All three criticisms are wholly appropriate. But what in hell were they expecting? For audiences willing to switch their brain into disbelief-suspension mode, ‘The A-Team’ is just as dumb, loud and superficial as it needs to be.
It’s basically an origin story, as our four outlaw heroes meet in a hail of bullets on an undercover mission in the Mexican desert before being posted to Iraq and framed for treason. Eyebrows were raised when Liam Neeson agreed to pick up George Peppard’s stogie-chewing mantle as Captain Hannibal Smith, but he just about maintains his dignity, forming a solid core of thespian gravitas for his wisecracking sidemen Face (Bradley Cooper) and Murdock (Sharlto Copley) to run circles around.

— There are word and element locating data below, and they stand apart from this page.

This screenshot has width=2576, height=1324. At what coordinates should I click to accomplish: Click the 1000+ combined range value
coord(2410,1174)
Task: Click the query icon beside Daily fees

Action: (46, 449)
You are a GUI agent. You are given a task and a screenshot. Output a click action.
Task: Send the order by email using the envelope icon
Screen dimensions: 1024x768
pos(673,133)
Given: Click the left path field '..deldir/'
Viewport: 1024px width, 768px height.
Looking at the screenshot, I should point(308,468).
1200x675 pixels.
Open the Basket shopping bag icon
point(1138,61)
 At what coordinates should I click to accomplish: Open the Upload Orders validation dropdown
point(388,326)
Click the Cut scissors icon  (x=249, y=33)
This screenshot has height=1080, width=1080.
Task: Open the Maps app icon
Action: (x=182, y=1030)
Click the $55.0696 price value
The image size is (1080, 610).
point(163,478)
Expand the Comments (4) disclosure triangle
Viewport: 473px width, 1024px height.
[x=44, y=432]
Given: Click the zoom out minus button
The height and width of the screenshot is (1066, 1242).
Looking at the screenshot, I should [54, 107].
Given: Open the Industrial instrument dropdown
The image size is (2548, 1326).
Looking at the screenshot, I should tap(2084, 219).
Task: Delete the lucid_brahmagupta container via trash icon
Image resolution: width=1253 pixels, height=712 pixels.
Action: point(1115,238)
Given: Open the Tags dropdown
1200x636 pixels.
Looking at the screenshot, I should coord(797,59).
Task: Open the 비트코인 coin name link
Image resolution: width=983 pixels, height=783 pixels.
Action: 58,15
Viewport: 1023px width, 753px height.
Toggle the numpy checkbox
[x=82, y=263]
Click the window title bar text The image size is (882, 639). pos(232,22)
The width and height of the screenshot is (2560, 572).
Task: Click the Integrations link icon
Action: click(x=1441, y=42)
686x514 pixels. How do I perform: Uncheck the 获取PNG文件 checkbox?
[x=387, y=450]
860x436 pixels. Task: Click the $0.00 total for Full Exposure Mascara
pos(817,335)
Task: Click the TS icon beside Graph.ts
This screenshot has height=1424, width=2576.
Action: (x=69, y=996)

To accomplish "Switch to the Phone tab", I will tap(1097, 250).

Director Joe Carnahan (‘Narc’, ‘Smokin’ Aces’) marshals proceedings with a thunderous and gleeful absence of subtlety: zip-pans, smash edits and MTV-style freeze-frames abound, and many of the action scenes are so jerky and cluttered that it’s hard to know what’s going on. But when those same sequences involve looping-the-loop helicopters, avalanches of shipping crates and tanks plummeting from burning aeroplanes, perhaps it’s for the best.
So, of course, the plot could be tighter, the script less cliché ridden, the action clearer and the performances not so broad. But as an unfussy, streamlined example of old-school Hollywood summer cinema at its purest and most unpretentious, ‘The A-Team’ scores at least a B.